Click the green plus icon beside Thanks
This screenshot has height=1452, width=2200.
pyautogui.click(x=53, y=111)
-=-=-
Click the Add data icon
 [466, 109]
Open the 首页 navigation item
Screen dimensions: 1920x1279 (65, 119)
-=-=-
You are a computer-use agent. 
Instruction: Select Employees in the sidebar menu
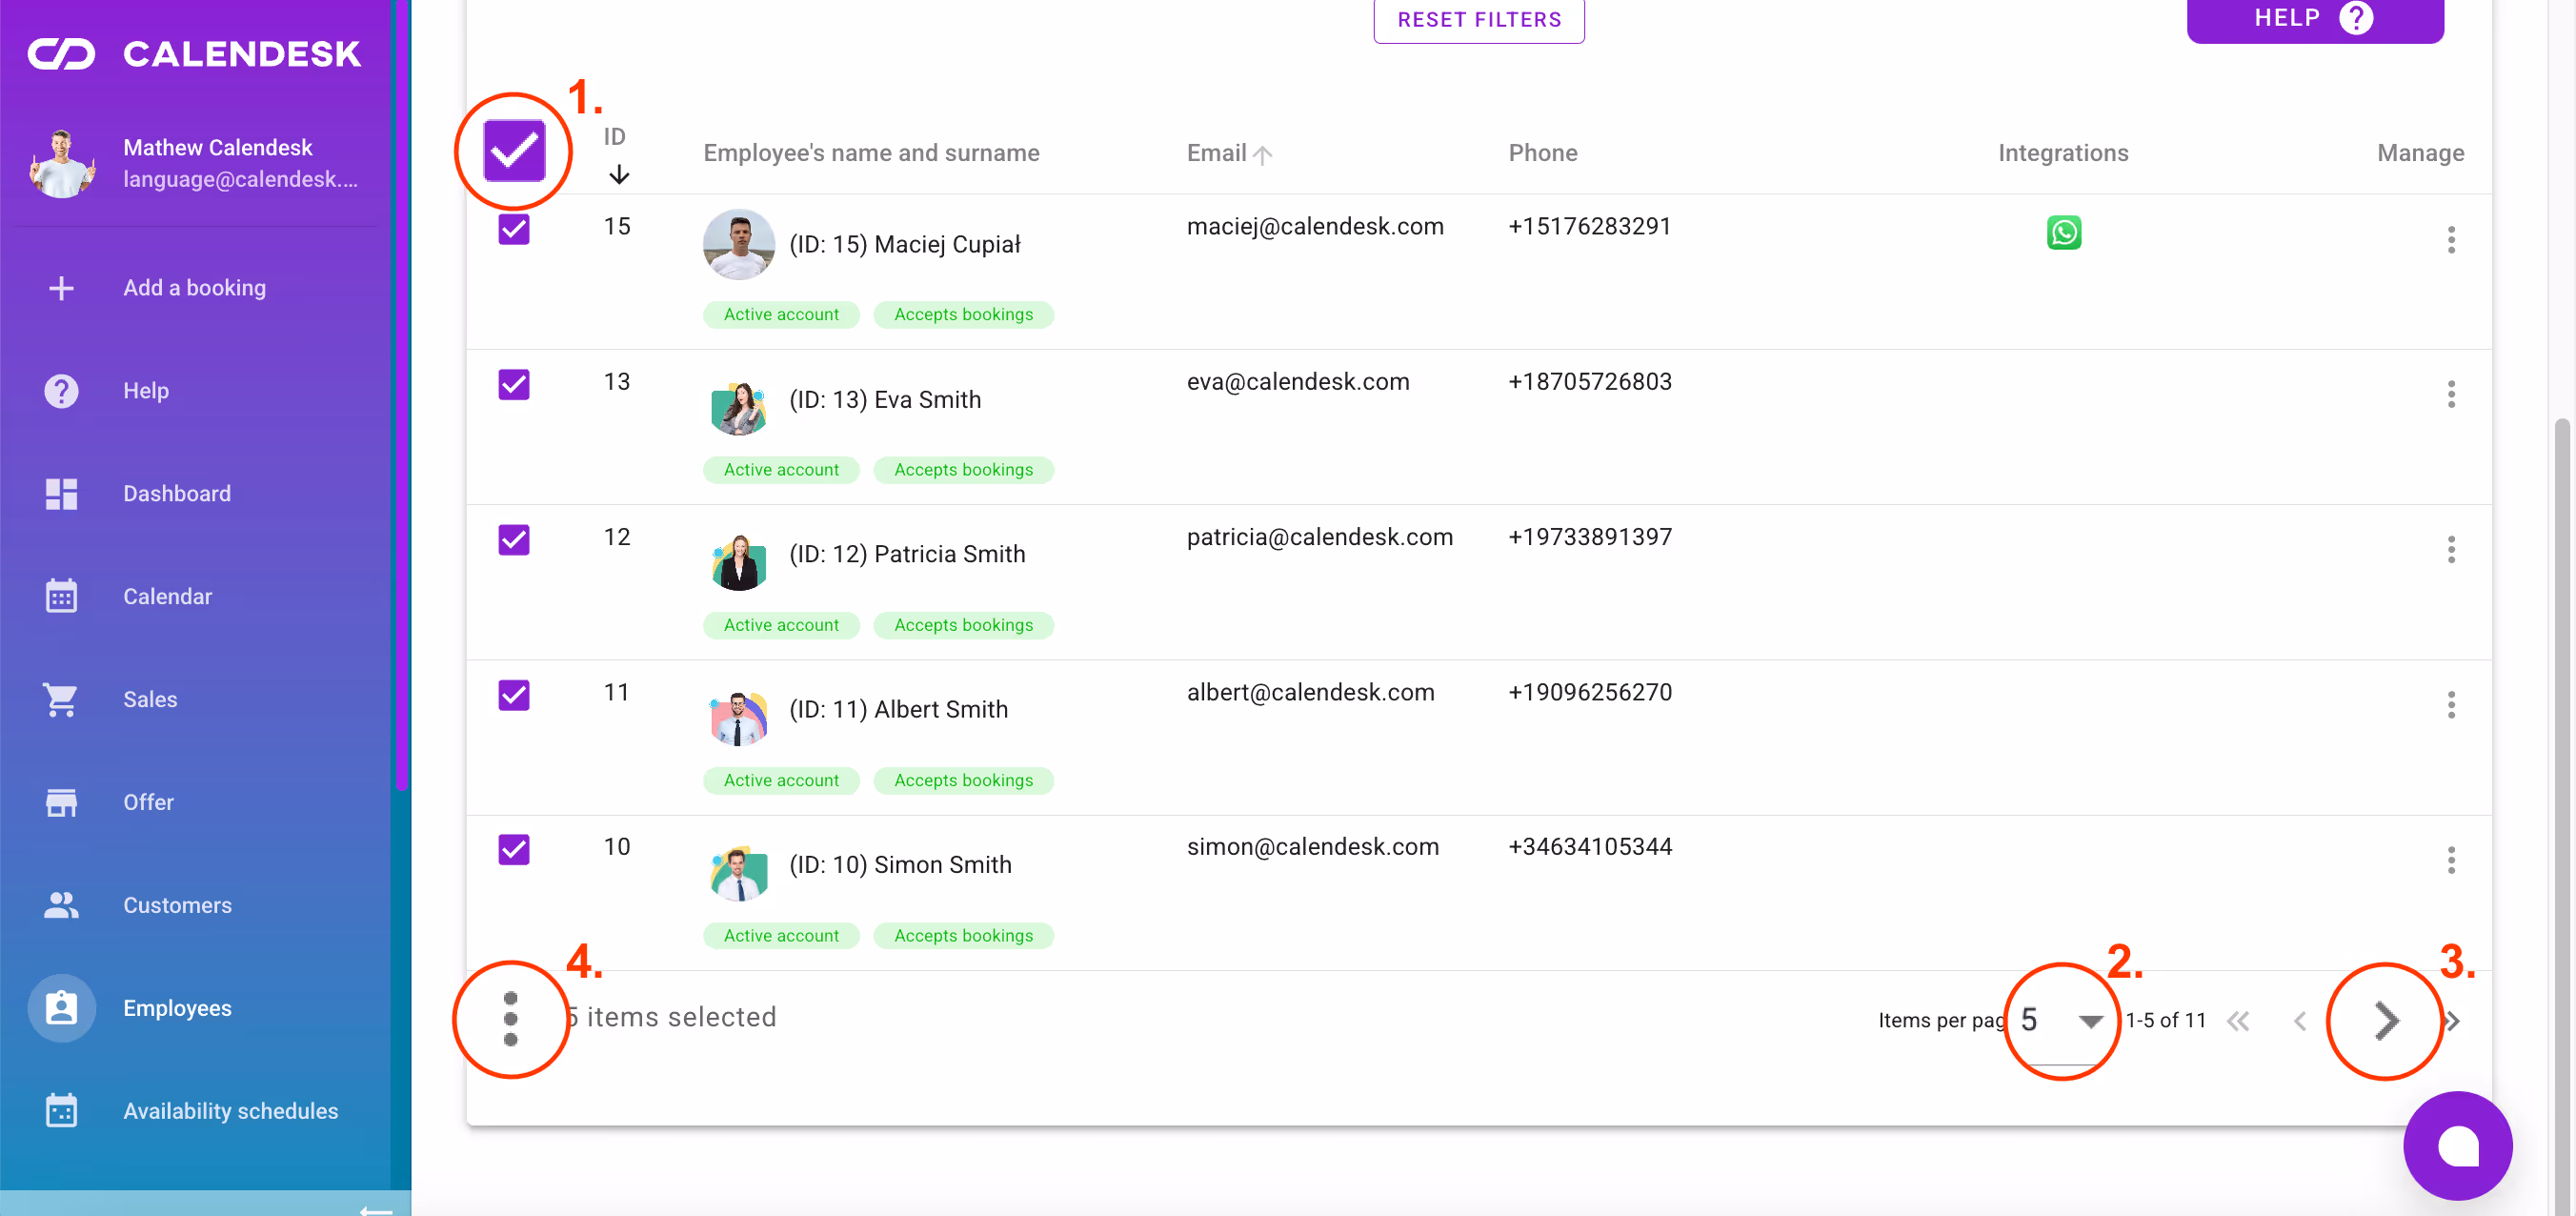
-=-=-
◆ **EXERCISE DETAILS**: Print again the lines of the entries above that fall between the line holding "You are a computer-use agent." and the line holding "Instruction: Select Employees", inclusive, exactly as they stand.

◆ **SOLUTION TO THE EXERCISE**:
You are a computer-use agent. 
Instruction: Select Employees in the sidebar menu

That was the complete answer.